The veteran is not the only one that suffers when an invisible wound goes untreated.  They have great difficulty reconnecting with their families and their communities.  Transitioning out of the military into civilian life can be extremely difficult.  According to the RAND Center for Military Policy Research (2008), the societal cost of these mental and psychological injuries ranges from $4.0 to $6.2 billion.5 This number only reflects the ones the medical system catches and does not reflect present day (2011) numbers which are higher. These startling statistics and concern for our wounded, ill, and injured veterans should issue our call to action. We need to come together as a community and create solutions for today’s veterans.

 

 

References

[1] Veterans Prevail Pepsi Refresh Project Video. 2011: Available from:  http://www.youtube.com/watch?v=DDhh6eIsoDY

[2] Donnelly J. More troops lost to suicide. Congressorg [serial on the Internet]. 2011: Available from:http://www.congress.org/news/2011/01/24/more_troops_lost_to_suicide.

[4] Seal KH, Metzler TJ, Gima KS, Bertenthal D, Maguen S, Marmar CR. Trends and risk factors for mental health diagnoses among Iraq and Afghanistan veterans using 2 of 2 Department of Veterans Affairs health care, 2002-2008. American Journal of Public Health2009 Sep; 99(9):1651-8.

[5] Tanielian TL, Jaycox L, Rand Corporation. Invisible wounds of war : psychological and cognitive injuries, their consequences, and services to assist recovery. Santa Monica, CA: RAND; 2008.

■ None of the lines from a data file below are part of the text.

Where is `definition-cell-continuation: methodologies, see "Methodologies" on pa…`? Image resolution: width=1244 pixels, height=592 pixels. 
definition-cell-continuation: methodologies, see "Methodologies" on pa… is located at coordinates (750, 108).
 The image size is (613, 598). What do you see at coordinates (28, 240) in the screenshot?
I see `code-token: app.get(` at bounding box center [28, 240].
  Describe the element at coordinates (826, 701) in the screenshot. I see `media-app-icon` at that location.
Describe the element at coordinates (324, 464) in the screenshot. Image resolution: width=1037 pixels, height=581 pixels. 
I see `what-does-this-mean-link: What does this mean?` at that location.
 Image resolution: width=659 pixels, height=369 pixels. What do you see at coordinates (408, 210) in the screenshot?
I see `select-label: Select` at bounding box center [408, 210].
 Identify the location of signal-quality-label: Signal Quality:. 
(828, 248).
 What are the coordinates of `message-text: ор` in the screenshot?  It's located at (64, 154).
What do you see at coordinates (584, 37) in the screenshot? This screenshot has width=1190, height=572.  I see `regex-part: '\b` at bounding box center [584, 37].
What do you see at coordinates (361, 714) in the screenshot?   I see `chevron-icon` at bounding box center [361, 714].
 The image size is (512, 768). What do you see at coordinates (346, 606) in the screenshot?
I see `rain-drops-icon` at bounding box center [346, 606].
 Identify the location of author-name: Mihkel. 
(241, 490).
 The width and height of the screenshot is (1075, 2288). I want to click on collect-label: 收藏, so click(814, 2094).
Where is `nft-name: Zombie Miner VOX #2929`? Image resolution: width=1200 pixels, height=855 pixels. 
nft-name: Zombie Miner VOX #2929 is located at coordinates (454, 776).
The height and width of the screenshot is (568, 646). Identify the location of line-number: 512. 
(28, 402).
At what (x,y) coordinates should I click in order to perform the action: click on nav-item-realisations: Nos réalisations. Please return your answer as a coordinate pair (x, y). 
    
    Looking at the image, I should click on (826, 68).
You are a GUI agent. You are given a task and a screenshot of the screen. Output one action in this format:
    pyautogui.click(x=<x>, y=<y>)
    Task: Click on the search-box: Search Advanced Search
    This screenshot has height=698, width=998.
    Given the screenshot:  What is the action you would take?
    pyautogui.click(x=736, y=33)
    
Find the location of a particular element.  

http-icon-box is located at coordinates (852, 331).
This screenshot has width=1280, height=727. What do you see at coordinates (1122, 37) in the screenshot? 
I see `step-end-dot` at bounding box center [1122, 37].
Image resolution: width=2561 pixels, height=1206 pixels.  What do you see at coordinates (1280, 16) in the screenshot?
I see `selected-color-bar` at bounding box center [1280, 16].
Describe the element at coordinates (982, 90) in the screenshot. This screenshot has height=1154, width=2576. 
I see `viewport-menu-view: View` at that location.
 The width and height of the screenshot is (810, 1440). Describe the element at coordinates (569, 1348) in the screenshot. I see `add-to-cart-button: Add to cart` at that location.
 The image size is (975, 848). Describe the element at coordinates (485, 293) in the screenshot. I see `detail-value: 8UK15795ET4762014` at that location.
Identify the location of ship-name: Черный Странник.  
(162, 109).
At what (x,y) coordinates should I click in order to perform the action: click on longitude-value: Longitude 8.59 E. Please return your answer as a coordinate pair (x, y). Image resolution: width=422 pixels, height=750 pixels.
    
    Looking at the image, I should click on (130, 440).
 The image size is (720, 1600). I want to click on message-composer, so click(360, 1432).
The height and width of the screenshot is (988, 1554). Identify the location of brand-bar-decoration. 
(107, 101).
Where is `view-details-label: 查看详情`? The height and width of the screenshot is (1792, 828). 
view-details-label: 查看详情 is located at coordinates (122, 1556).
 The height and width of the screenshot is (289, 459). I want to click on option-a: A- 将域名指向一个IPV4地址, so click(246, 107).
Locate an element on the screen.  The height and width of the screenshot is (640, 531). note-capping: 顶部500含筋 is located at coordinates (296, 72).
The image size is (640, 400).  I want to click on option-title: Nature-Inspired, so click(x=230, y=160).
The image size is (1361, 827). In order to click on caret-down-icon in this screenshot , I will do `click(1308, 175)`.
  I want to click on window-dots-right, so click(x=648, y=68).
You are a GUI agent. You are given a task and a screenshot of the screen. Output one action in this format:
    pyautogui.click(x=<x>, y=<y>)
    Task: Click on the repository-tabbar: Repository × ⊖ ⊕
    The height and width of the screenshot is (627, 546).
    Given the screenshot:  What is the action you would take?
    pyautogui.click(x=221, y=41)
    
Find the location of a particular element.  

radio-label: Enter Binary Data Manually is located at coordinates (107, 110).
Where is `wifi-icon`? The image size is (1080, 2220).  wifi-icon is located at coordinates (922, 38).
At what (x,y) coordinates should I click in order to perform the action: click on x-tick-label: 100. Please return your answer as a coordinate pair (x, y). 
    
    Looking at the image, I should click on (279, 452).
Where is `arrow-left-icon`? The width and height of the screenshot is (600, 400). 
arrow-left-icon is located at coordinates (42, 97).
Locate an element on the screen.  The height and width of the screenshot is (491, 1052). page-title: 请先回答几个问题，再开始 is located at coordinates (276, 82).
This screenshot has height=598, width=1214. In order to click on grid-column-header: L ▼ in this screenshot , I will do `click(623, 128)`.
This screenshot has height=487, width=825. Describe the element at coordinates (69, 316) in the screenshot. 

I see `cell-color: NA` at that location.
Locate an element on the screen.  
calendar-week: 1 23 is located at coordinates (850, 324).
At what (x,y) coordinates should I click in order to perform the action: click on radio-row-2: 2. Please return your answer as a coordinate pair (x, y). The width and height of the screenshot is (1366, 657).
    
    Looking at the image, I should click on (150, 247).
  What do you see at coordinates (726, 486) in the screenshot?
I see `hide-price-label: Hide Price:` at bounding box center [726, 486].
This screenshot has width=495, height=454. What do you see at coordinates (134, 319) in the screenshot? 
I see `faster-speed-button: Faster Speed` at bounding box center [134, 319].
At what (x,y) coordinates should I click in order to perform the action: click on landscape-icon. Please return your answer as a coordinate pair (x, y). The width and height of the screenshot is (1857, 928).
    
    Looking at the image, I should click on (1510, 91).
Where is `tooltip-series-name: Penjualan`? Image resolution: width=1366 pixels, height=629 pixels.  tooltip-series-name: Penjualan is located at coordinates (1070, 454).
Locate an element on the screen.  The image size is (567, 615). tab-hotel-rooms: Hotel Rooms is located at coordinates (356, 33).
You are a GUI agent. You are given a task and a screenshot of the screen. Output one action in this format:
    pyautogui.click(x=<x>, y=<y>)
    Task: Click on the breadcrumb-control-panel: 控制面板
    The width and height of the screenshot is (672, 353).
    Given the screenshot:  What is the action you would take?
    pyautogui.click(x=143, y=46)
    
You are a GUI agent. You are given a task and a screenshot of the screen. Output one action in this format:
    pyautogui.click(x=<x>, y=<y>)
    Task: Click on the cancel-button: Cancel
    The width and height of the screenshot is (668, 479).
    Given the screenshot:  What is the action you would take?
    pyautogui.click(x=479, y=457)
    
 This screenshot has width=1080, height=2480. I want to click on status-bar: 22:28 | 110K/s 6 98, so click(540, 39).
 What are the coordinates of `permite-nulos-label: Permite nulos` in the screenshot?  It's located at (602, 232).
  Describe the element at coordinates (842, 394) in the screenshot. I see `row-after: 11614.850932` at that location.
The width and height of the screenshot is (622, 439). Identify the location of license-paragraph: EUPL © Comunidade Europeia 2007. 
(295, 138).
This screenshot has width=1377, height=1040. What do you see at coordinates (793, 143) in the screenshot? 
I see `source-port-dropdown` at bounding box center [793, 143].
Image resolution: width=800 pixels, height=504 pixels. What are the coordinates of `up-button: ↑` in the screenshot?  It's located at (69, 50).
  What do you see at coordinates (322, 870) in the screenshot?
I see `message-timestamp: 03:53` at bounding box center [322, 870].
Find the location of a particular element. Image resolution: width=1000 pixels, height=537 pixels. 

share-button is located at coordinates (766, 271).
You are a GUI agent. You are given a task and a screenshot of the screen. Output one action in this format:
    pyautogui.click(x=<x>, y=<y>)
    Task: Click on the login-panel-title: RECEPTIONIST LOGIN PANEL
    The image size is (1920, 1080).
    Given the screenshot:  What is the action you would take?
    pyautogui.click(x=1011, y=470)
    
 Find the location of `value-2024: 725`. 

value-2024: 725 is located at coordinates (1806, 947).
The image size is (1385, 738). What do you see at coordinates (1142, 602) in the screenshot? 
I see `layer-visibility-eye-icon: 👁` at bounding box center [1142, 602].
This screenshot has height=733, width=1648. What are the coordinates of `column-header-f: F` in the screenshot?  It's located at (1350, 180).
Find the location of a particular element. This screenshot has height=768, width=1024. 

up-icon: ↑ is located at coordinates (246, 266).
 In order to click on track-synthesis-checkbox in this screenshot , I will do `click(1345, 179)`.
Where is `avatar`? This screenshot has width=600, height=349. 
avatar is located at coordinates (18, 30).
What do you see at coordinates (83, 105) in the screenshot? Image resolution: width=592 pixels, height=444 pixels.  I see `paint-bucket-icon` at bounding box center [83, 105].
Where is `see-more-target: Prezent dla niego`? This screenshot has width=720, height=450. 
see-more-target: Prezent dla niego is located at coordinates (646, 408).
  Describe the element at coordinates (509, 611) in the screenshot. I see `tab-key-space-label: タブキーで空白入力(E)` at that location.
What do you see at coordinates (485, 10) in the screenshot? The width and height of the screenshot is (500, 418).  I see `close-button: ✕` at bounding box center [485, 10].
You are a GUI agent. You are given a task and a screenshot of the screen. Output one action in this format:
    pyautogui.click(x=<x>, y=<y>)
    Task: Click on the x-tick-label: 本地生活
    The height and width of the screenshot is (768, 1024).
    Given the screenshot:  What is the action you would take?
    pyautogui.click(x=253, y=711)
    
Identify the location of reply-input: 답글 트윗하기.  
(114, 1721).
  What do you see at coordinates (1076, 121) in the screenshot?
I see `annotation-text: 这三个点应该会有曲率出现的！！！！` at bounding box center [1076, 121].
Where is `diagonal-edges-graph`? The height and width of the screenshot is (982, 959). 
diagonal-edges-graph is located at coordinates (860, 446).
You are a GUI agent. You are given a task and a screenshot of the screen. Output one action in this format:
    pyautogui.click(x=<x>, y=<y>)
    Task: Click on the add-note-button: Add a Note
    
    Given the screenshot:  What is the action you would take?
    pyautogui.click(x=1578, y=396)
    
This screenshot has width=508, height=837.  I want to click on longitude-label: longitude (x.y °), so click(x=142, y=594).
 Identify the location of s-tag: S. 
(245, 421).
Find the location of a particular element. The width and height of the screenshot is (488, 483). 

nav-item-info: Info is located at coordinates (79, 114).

[6] Homelessness Research Institute. Vital mission: ending homelessness among Veterans. Research Reports on Homelessness [serial on the Internet]. 2007: Available from: http://www.endhomelessness.org/files/1837_file_32955_NAEH_CARD_R1.pdf.

[7] Kulka RA, Schlenger WE, Fairbanks JA, Hough RL, Jordan BK, Marmar CR, Weiss DS, Grady DA. Trauma And The Vietnam War Generation: Report Of Findings From The National Vietnam Veterans Readjustment Study. 1st ed: Brunner Mazel Publishers; 1990.

[8] Zatzick DF, Marmar CR, Weiss DS, Browner WS, Metzler TJ, Golding JM. Posttraumatic stress disorder and functioning and quality of life outcomes in a nationally representative sample of male Vietnam veterans. American Journal of Psychiatry1997:1690-5.

[9] Hendin H, Haas AP. Suicide and guilt as manifestations of PTSD in Vietnam combat veterans. The American journal of psychiatry1991 May; 148(5):586-91.